The Texas lawmaker's advocacy of what John Maynard Keynes termed a barbarous relic is not the only blast from the past he peddles.

In Ron Paul's America, the dope is legal but the milk could kill you.

Paul sits among the few lawmakers to introduce bills in Congress that would end the prohibition of marijuana. It has won him a certain fan base among the bong-ripping free spirits roaming college campuses, as well as a particular sect of baby boomer. It gives libertarianism's free-from-government mantra a positive spin, eliminating regulations that do not make fiscal sense. But Paul takes it a bit too far.

When Louis Pasteur, famed French chemist and microbiologist, developed the eventually-eponymous breakthrough in removing the nastier parts of raw milk, he had no intention of inducing an anti-big-government convulsion. Quite the contrary, pasteurization has arguably saved countless lives and prevented untold tummy aches worldwide since it's inception.

According to the Centers for Disease Control, raw milk led to 86 cases of food poisoning, 1,676 illnesses, 191 hospitalizations and two deaths. According to the CDC's Dr. Hannah Gould, raw milk causes nearly three times as many hospitalizations as any other food-related ailment.

The stipulation that milk be pasteurized only exists in 20 states, and yet Dr. Paul has taken the time to make it a key exemplar of his anti-government policy. Any interference big brother makes between the udder and your glass is an imposition of your rights, according to Paul.

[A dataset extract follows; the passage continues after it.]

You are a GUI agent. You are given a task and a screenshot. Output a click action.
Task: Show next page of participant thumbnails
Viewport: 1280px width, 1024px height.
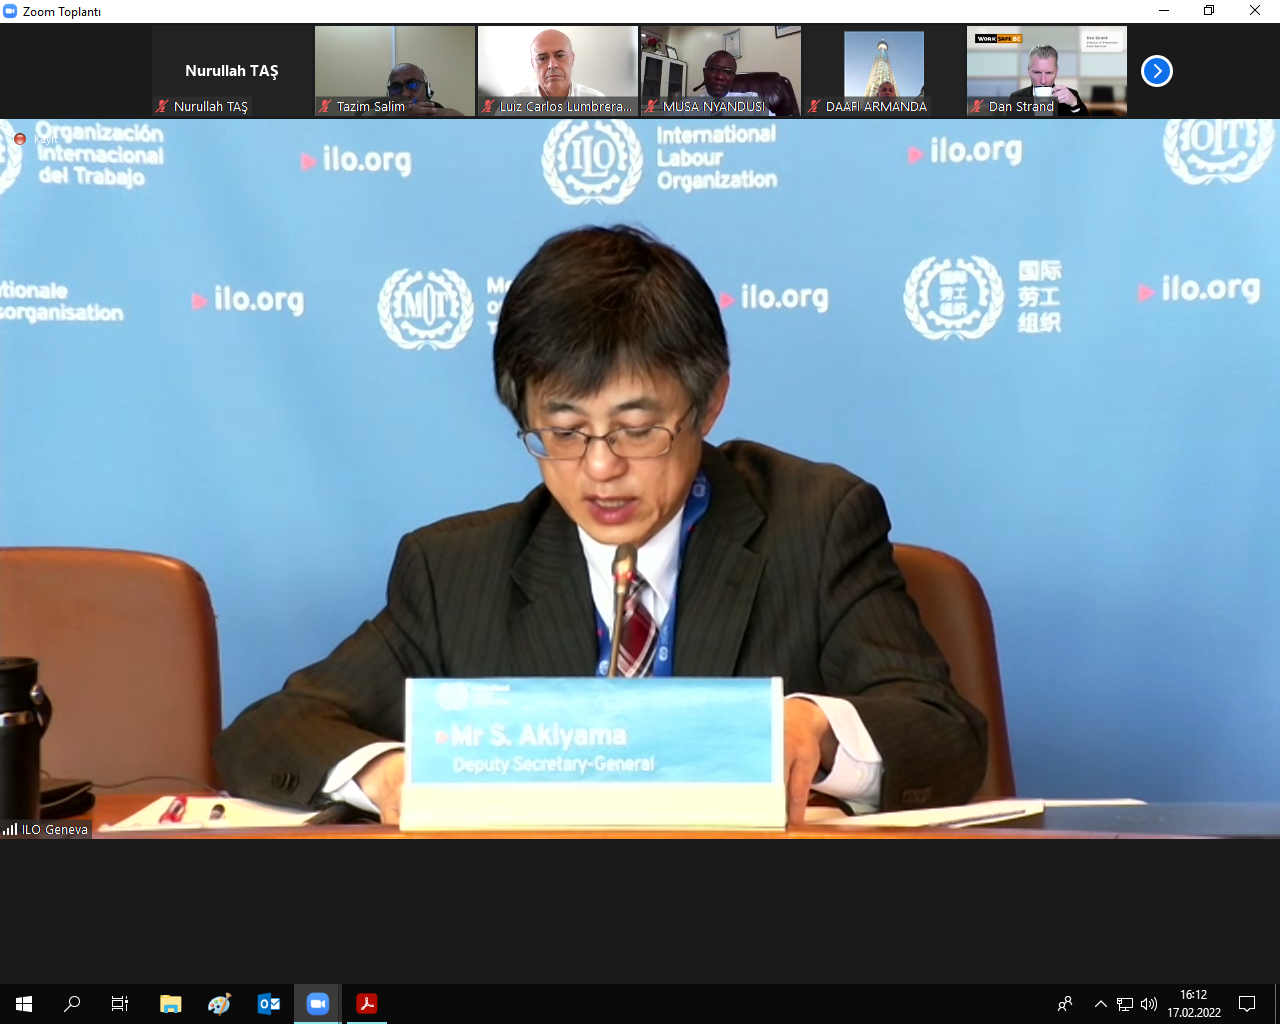[1156, 71]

But his argument misses the point that some regulations, at their heart, protect consumers from themselves, the ills of profiteering, and serve the greater good. This is called the theory of the positive state -- government as an agent of the good. Most Americans understand the concept. Ron Paul flatly rejects it like sour milk.

The same goes for Dr. Paul's fervent support of alternative medicines, which seems to appeal to the same weed-legalizing crowd. Early logs and manuals show sailors and pirates had medicine cabinets filled with rosemary, mint, sage, thyme, juniper and St. John's Wort. It sounds like a veritable duplicate of any modern alternative medicine cabinet's staples.

Of course, the efficacy of any of these herbal remedies has yet to pan out in medical and Food and Drug Administration tests, yet Paul wants to stop the Food and Drug Administration (FDA) and the Federal Trade Commission (FTC) from interfering with Americans' knowledge of and access to dietary supplements and alternative treatments.

Of course, should granny get sick from the milkman's delivery and the alfalfa doesn't cure her, she might as well just die.

In Ron Paul's America, the aging and poor should fend for themselves.

Ron Paul Would Seek to End Social Security, Medicaid

The good doctor believes Social Security, Medicare and Medicaid programs are unconstitutional. Of course, he refuses to actually say he'll throw kids, the less-monetarily endowed and the aging off of the government healthcare dole (nudge nudge).

All of this makes sense when Paul eliminates the income, capital gains and death taxes, leaving most government programs untenable. That will obviously end any hope for reviving education, but who the heck cares when Paul will give out tax credits to parents for homeschooling their children (though what taxes they'll be paying in the first place is not exactly clear). Throw in Paul's affinity for opening up any water (or land) imaginable to oil exploration while advocating gun rights at every level and you have a ripe sense of where the good doctor sees our country headed.

A nation of gun-toting, homeschooled loons ready to pay for a glass of possibly hazardous refreshment with pure gold after spending a day exploring the seabed for more crude. Hopefully Republican voters rethink where they bury their voting treasure before it's too late.